• [EXERCISE REQUIREMENTS]:
In the records below, begin at the line containing "You are a computer-use agent. Screen dimensions: 370x366" and end at the line containing "Task: Expand the 实体(8) folder"; quote every line in that span exactly, including both boundary lines, and no others.

• [INPUT DATA]:
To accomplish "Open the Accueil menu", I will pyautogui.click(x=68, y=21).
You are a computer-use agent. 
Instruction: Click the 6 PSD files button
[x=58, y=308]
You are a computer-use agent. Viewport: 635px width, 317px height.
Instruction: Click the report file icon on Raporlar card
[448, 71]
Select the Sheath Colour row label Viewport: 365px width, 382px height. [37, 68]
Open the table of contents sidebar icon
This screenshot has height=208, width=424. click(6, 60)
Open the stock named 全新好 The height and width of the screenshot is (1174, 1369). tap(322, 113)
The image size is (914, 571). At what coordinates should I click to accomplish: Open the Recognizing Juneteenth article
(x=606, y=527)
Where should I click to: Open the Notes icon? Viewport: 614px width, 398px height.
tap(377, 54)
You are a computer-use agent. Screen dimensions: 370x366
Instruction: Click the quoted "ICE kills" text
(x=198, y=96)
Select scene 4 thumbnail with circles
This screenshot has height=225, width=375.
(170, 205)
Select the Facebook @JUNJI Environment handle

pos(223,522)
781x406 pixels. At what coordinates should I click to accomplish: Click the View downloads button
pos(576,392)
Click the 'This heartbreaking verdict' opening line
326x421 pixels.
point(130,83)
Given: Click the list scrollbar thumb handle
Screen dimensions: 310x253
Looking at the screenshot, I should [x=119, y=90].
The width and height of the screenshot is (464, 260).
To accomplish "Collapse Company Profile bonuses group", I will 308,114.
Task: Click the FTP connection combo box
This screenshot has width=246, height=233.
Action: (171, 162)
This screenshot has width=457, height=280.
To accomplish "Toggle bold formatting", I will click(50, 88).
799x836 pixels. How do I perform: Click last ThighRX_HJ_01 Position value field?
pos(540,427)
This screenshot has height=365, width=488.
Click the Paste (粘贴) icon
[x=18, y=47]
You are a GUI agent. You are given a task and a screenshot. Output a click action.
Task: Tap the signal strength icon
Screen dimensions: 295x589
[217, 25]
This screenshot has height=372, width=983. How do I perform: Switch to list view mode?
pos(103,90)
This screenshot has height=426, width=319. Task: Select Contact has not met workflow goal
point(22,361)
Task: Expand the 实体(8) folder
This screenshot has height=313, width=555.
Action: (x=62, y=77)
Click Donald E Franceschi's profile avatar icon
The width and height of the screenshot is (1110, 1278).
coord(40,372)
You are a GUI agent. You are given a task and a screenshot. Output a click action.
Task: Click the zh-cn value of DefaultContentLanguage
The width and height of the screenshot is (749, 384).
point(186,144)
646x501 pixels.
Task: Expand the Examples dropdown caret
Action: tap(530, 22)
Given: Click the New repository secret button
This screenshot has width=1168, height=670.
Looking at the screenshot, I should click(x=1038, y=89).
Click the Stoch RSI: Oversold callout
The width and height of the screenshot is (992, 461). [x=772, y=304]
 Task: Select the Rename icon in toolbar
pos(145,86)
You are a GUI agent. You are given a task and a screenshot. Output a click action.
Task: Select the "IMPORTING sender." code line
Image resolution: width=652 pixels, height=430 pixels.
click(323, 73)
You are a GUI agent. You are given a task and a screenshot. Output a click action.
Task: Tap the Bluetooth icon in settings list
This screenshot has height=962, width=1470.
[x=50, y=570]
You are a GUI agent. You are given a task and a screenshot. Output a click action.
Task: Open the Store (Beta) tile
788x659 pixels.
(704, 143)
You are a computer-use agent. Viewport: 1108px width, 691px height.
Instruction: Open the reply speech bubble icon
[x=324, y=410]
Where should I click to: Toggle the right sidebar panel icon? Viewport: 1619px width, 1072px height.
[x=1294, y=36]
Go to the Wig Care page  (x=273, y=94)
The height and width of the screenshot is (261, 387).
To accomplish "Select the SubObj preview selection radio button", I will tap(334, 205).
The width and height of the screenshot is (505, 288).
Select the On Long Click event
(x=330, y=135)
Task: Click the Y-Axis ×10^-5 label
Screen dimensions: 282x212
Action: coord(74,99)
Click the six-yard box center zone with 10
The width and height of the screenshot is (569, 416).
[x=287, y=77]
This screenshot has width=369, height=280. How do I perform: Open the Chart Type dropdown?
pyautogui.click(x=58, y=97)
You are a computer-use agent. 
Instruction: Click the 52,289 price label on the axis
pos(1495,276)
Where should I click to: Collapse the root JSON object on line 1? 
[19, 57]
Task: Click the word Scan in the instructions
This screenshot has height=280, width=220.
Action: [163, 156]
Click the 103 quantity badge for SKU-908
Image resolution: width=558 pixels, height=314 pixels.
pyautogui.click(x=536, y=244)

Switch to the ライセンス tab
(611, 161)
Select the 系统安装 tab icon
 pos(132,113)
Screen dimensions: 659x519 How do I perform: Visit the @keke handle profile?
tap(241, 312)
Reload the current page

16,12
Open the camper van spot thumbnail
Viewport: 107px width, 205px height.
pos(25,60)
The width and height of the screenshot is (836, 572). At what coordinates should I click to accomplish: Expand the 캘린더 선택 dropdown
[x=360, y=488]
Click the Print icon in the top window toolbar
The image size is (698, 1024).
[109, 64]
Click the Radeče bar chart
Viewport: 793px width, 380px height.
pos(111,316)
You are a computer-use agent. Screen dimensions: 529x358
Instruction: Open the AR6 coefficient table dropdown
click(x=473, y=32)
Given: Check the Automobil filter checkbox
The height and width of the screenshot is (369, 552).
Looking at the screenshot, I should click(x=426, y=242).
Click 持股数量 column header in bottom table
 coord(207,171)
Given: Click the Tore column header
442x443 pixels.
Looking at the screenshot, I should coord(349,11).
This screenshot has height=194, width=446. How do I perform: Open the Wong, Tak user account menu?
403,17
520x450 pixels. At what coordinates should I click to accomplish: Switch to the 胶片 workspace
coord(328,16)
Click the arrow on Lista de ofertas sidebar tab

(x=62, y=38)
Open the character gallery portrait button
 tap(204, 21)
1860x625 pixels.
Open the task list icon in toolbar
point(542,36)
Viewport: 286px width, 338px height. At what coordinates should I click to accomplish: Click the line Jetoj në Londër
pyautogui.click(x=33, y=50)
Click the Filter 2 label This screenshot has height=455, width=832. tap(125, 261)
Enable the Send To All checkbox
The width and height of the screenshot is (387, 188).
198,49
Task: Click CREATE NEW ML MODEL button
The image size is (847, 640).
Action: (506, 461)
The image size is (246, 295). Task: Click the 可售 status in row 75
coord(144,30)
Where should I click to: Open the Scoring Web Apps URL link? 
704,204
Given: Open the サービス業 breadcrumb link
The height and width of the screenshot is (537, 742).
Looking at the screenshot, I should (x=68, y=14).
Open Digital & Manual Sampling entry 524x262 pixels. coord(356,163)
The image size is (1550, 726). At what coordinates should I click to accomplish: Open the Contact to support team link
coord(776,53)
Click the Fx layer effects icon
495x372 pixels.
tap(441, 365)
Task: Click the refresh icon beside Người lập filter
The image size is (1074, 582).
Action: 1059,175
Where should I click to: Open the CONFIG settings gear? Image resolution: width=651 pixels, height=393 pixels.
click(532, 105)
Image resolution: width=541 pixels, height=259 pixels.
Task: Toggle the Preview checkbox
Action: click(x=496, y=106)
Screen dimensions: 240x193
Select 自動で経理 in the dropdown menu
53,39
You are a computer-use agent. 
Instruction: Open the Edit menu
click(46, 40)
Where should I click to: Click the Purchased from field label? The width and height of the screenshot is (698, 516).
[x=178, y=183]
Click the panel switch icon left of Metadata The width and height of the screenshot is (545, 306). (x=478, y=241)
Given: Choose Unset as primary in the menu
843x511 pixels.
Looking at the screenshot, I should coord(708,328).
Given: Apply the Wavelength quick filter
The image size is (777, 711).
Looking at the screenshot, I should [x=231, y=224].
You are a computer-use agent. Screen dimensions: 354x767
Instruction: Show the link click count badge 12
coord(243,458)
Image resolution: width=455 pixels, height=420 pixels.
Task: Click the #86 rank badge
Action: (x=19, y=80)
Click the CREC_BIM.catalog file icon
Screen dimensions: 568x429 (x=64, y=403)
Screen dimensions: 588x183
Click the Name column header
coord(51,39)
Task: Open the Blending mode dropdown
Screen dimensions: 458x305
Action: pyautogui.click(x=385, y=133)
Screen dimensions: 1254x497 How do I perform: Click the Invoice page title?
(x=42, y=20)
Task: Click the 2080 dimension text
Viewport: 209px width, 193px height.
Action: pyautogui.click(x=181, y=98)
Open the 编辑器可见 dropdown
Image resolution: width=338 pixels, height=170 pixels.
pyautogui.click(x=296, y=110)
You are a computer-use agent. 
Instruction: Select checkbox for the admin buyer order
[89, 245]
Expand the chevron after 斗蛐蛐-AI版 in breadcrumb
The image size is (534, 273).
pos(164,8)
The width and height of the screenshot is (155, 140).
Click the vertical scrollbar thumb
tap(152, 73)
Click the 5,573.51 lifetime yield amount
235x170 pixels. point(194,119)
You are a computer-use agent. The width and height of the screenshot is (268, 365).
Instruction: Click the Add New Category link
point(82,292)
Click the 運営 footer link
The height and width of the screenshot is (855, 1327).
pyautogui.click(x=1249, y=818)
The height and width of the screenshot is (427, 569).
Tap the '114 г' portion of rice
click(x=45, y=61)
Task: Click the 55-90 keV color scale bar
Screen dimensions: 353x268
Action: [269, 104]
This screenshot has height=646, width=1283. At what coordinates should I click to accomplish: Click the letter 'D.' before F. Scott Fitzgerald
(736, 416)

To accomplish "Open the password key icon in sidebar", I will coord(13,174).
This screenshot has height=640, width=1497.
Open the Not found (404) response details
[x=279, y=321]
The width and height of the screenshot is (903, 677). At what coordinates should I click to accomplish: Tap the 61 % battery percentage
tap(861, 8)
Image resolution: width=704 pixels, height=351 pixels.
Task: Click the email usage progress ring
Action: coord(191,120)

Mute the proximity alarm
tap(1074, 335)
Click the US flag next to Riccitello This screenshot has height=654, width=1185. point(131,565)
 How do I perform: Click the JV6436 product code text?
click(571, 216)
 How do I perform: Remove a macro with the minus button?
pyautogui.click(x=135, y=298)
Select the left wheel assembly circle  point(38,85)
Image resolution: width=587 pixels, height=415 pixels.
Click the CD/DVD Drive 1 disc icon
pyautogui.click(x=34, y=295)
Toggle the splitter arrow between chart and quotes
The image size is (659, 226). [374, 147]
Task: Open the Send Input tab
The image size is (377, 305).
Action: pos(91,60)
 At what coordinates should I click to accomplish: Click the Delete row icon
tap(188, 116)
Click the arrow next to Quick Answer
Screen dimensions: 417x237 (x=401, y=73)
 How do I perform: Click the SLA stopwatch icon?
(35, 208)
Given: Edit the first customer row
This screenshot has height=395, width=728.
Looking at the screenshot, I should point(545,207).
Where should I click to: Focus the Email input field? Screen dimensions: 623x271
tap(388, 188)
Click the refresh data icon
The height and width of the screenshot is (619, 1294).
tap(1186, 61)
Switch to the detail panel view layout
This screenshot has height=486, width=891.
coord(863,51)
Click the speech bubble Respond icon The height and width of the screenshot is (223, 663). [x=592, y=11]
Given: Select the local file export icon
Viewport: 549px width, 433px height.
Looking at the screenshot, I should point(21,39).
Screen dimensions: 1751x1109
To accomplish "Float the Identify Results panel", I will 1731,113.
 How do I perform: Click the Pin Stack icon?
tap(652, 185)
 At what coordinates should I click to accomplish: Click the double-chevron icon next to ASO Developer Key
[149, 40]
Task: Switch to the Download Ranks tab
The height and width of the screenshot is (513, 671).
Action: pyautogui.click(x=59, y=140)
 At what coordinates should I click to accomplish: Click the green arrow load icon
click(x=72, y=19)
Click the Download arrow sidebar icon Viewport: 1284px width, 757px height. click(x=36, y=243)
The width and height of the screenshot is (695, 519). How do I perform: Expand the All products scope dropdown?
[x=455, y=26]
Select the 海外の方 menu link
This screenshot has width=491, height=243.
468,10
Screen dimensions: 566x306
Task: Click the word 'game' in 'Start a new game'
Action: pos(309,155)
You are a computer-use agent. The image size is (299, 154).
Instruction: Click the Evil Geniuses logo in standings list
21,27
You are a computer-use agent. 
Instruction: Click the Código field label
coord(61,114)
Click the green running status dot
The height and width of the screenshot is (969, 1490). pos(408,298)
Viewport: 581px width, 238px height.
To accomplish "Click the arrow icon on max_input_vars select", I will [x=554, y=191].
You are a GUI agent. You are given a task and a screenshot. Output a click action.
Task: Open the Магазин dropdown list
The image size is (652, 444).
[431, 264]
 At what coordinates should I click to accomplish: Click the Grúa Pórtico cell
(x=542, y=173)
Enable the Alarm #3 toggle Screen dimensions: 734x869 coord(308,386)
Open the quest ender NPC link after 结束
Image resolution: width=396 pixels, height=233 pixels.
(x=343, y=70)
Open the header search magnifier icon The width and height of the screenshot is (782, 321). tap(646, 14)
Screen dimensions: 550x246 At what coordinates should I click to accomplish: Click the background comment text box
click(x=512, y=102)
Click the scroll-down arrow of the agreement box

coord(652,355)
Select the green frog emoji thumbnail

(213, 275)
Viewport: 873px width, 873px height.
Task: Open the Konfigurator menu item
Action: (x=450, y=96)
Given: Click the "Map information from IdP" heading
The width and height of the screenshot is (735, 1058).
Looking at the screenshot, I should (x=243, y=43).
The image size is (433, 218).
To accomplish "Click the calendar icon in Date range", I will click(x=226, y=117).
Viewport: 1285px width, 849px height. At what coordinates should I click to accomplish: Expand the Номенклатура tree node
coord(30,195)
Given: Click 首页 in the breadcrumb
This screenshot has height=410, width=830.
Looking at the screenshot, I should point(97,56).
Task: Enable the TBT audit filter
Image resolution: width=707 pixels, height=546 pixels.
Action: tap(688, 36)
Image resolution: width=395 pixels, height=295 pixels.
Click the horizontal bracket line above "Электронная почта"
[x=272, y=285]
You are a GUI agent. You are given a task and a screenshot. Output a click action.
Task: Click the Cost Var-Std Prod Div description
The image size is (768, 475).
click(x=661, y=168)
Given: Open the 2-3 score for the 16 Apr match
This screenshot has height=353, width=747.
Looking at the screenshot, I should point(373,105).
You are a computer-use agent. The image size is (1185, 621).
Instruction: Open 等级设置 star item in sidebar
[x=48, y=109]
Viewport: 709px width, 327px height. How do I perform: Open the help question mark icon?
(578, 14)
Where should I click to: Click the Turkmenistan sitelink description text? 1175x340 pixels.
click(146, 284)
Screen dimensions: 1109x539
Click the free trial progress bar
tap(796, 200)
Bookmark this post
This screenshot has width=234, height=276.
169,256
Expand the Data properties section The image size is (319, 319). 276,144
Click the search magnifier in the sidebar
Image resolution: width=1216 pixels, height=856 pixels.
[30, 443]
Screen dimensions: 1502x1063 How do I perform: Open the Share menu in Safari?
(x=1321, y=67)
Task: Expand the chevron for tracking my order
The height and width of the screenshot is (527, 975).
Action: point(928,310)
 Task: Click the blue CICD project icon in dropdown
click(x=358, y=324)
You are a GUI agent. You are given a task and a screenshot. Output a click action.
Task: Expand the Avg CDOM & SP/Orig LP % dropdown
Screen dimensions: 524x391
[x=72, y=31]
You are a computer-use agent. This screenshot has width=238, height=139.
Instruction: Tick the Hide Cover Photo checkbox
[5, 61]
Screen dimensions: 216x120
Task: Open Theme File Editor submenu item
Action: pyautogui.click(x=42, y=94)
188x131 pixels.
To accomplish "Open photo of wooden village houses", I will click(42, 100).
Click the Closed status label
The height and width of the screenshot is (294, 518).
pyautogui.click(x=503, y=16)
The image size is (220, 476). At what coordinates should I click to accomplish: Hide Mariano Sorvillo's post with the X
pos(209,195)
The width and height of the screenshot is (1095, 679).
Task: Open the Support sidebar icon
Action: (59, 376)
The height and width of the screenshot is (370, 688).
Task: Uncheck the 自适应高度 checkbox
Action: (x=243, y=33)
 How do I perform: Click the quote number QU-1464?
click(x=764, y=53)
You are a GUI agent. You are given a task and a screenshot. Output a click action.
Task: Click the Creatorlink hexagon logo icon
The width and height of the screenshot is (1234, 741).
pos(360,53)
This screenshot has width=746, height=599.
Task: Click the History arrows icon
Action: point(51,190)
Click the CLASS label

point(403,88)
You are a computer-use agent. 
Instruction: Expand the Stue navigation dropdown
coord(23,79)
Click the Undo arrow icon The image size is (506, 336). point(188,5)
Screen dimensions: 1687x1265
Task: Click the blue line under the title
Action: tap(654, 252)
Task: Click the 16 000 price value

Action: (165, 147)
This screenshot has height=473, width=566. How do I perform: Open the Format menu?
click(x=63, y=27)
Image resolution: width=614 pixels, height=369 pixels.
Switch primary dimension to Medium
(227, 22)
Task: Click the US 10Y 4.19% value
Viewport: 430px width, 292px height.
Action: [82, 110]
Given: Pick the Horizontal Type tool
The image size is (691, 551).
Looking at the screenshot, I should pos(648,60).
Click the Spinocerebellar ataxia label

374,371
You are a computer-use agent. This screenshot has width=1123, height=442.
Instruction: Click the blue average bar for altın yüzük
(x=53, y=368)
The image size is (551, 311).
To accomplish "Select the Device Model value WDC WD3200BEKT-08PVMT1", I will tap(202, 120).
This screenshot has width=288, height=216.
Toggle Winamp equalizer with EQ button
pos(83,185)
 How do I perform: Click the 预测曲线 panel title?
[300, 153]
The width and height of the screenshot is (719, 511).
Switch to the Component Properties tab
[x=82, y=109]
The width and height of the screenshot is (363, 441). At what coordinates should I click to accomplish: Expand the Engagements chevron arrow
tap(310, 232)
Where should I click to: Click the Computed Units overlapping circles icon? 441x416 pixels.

• [EXERCISE OUTPUT]:
You are a computer-use agent. Screen dimensions: 370x366
Instruction: Click the quoted "ICE kills" text
(x=198, y=96)
Select scene 4 thumbnail with circles
This screenshot has height=225, width=375.
(170, 205)
Select the Facebook @JUNJI Environment handle

pos(223,522)
781x406 pixels. At what coordinates should I click to accomplish: Click the View downloads button
pos(576,392)
Click the 'This heartbreaking verdict' opening line
326x421 pixels.
point(130,83)
Given: Click the list scrollbar thumb handle
Screen dimensions: 310x253
Looking at the screenshot, I should [x=119, y=90].
The width and height of the screenshot is (464, 260).
To accomplish "Collapse Company Profile bonuses group", I will 308,114.
Task: Click the FTP connection combo box
This screenshot has width=246, height=233.
Action: (171, 162)
This screenshot has width=457, height=280.
To accomplish "Toggle bold formatting", I will click(50, 88).
799x836 pixels. How do I perform: Click last ThighRX_HJ_01 Position value field?
pos(540,427)
This screenshot has height=365, width=488.
Click the Paste (粘贴) icon
[x=18, y=47]
You are a GUI agent. You are given a task and a screenshot. Output a click action.
Task: Tap the signal strength icon
Screen dimensions: 295x589
[217, 25]
This screenshot has height=372, width=983. How do I perform: Switch to list view mode?
pos(103,90)
This screenshot has height=426, width=319. Task: Select Contact has not met workflow goal
point(22,361)
Task: Expand the 实体(8) folder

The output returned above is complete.